Welcome to our latest fortnightly eBulletin, posted here on 10 January 2023. In this issue:
I support the excellent charity World Animal Protection. Last month they sent me a postal mailing with a market research questionnaire. It’s good sense to encourage people to complete these by starting with an inviting warm up question, and this was clearly their intention. But how would you answer the following:
Q1: What are the first 3 words that come to mind when you think of World Animal Protection?
Oops. Writing questions for market research is pure copywriting. They need to be completely neutral/unbiased (harder than you think), and impossible to misinterpret. And they must never, ever, lead. The price of getting it wrong is often unusable data.
In this case Q1 may have encouraged people to take part if they couldn’t resist handing back the obvious answer, but this isn’t a tactic I’d recommend.
If you’re curious, find out about World Animal Protection.
Or maybe this should be called ‘Waterstones, know thyself’?
The bookstore chain continues to have problems with its new warehouse hub, which has forced publishers to deliver direct to branches (at their own expense) to ensure books make it onto the shelves. Then last month Waterstones requested 85% discount on ‘bestselling frontlist titles’ they wanted to include in their January sale.
Quite apart from whether you consider the request justified in any way, coming on top of the problems with the hub means that at the very least it’s insensitive.
Many UK independent bookshops had a good Christmas and I’m sure we all want to support their energy and are glad that they’re there. And when buying online, do remember the excellent www.bookshop.org, the website that sells books on behalf of independent shops, set up to give us all a viable alternative to Amazon.
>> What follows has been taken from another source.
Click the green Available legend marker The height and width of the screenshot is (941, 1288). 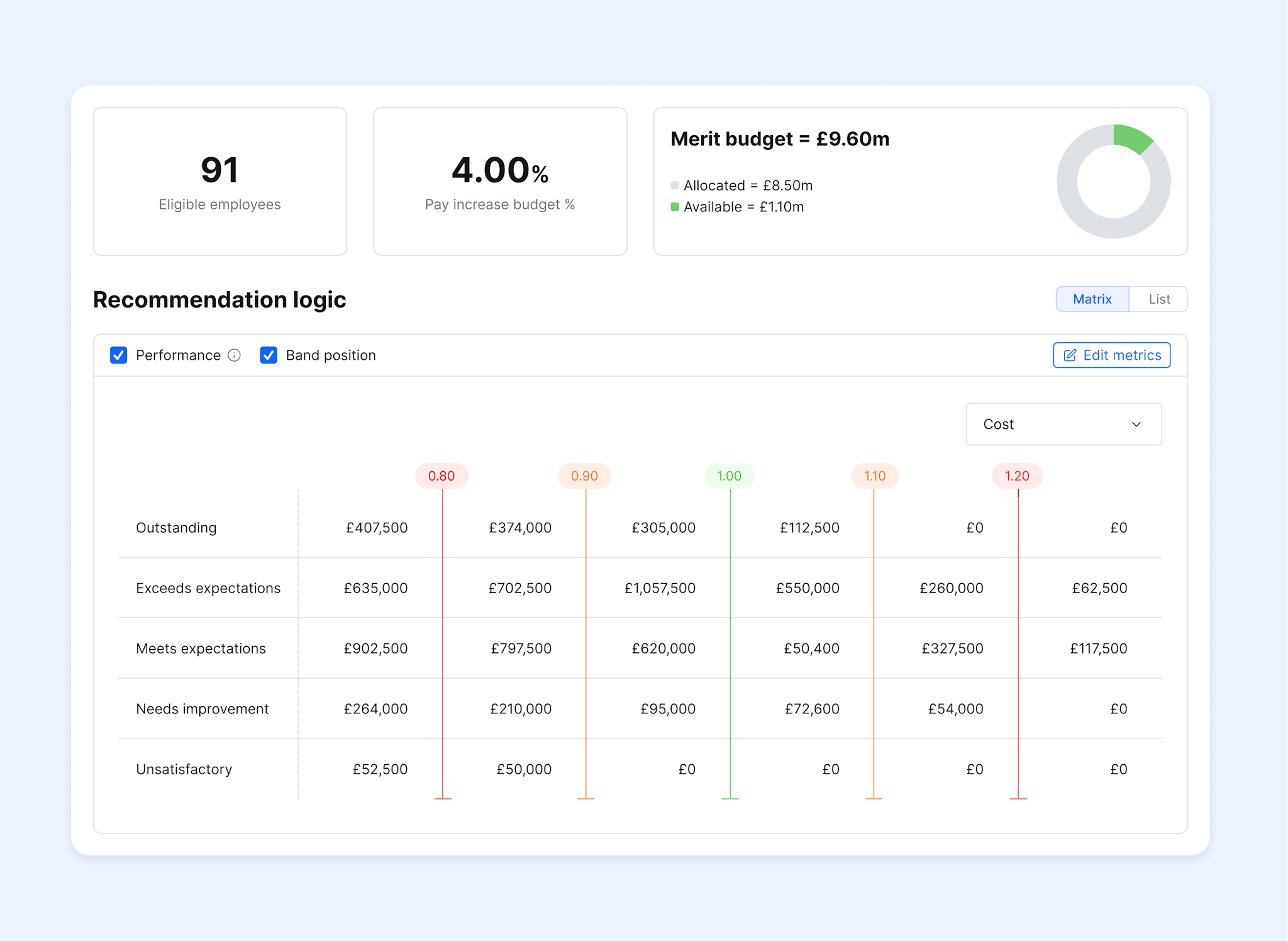[x=676, y=207]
Read the Waterstones article on The Bookseller website.
The answer is that both care about punctuation.
The BBC reports that the Uffizi Gallery director has become exasperated by the totally informal style of many of the gallery’s staff, more akin to that of texts and social media and often without punctuation. He has now issued staff with a guide to the Uffizi’s email etiquette.
(This reminded me that a Cambridge University Press client who lives in Italy also finds this tricky. How to reconcile the universally informal communication style of Italy with promoting English language publishing?)
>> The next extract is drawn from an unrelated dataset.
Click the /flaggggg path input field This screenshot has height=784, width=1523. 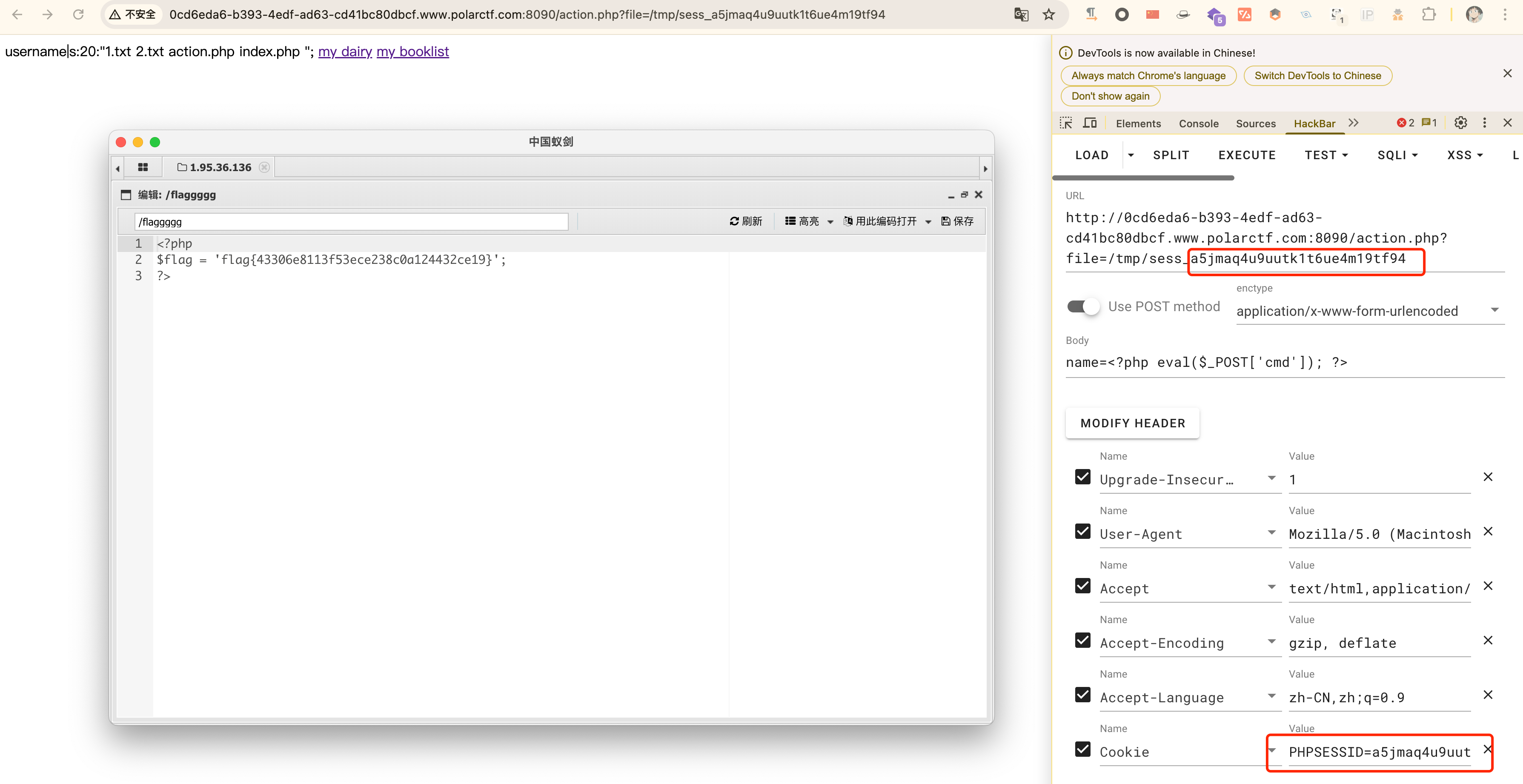click(x=351, y=222)
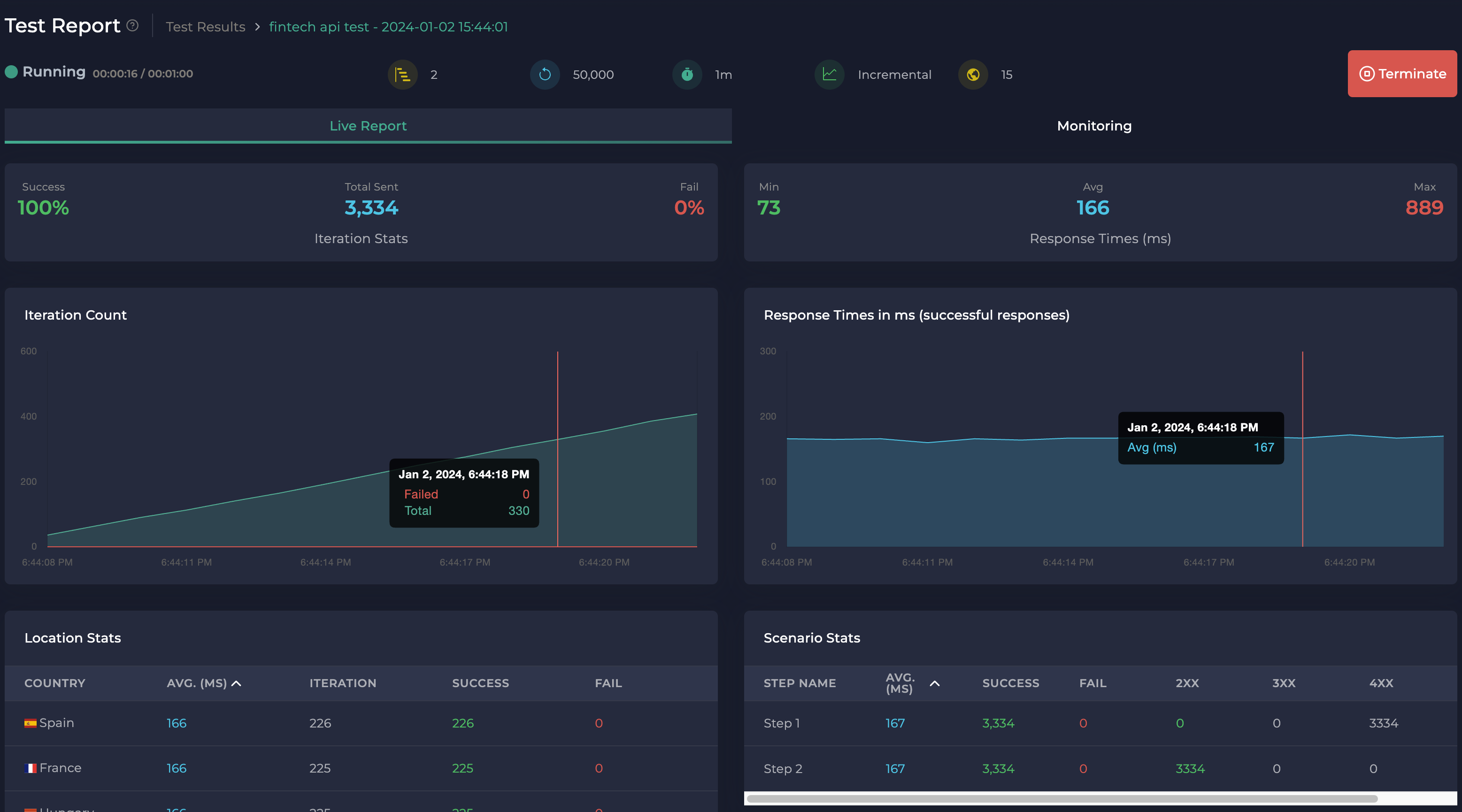Sort locations by COUNTRY column header

pos(54,683)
Now those truck drivers. This is a glorious story from 2017. The drivers won a pay dispute worth around $10million – which hinged on a missing comma. Here’s how:
Maine’s law says the following activities do not qualify for overtime pay: ‘The canning, processing, preserving, freezing, drying, marketing, storing, packing for shipment or distribution of: (1) Agricultural produce; (2) Meat and fish products; and (3) Perishable foods.’
The drivers said the lack of a comma between ‘shipment’ and ‘or distribution’ meant the legislation applied only to the single activity of ‘packing’, rather than to ‘packing’ and ‘distribution’ as two separate activities. And because drivers distribute the goods, but do not pack them, they argued they were therefore eligible for overtime pay – backdated over several years. And they won.
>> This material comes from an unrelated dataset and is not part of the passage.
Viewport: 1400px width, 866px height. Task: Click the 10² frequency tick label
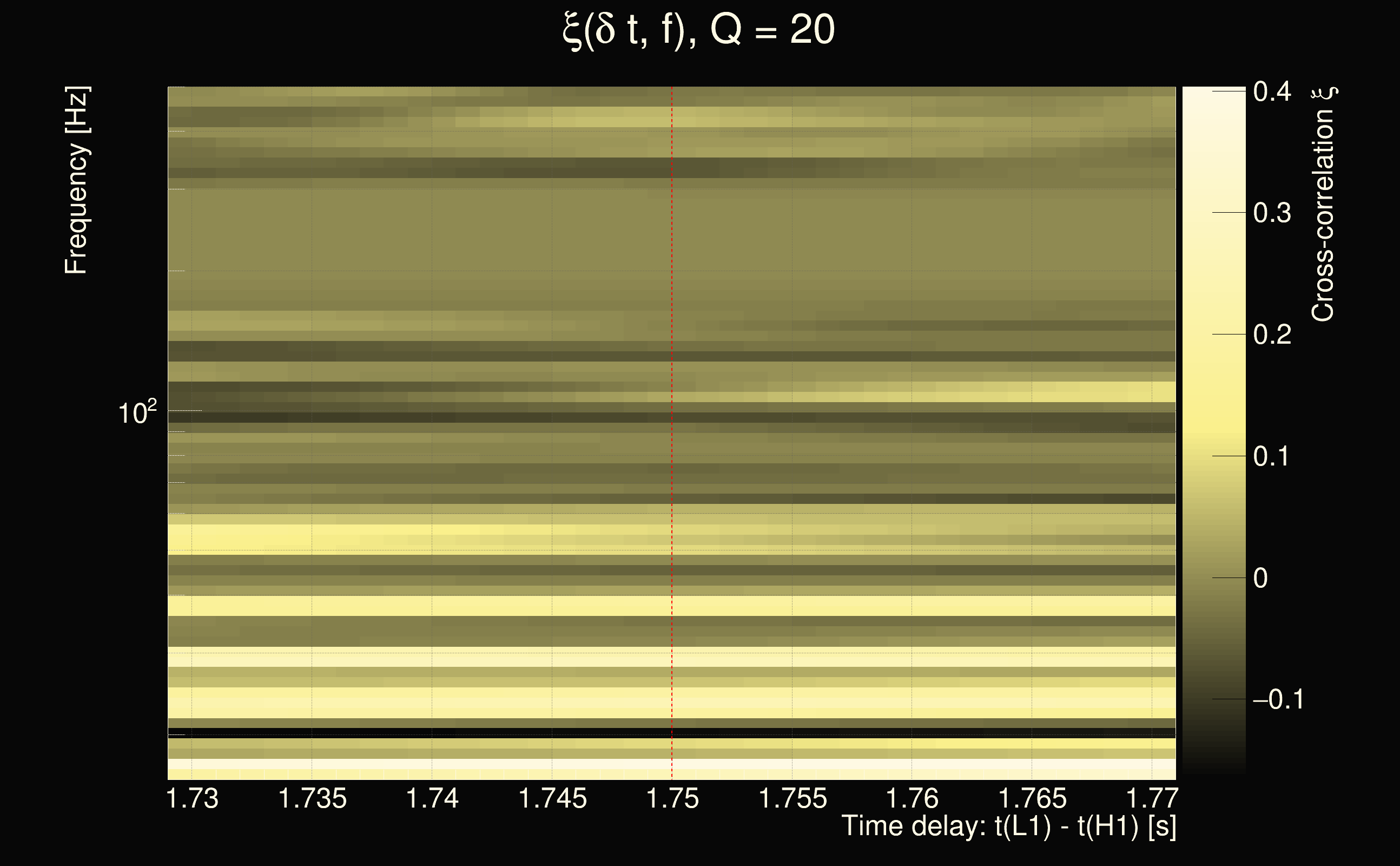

The moral of these stories is that punctuation really does matter, but also that we have considerable flexibility with how to deploy it. In the Uffizi case, the director is right that punctuation-free emails are at odds with the international brand of the gallery and its audience’s expectations. And the truck drivers story reminds us that punctuation has a power to change meaning to which we should be constantly alert.
Read the Uffizi story and When rogue punctuation proves costly (which includes more cracking examples), both on the BBC website.
April may be the cruellest month, but January runs it a close second as many of us return to work after a Christmas and New Year break. As the deadlines start to bite, this tip deserves to be shared again.
We all have our weekly ‘to do’ lists which look reasonable on Monday. Most of us get to Friday and have achieved only a fraction. (Please don’t tell me I’m alone here.) How much time do you ‘lose’ each week reacting to tasks you couldn’t foresee or plan for? When I, memorably, did a faithful time-log a few years back I discovered it was a staggering 40%. Is there any wonder that I ‘fail’ each week?
The tip is to recognise that this is a fact of working life that is unlikely to change anytime soon. If we planned for four days a week and accepted that the fifth would be entirely devoted to the unforeseeable, wouldn’t that be a step in the right direction?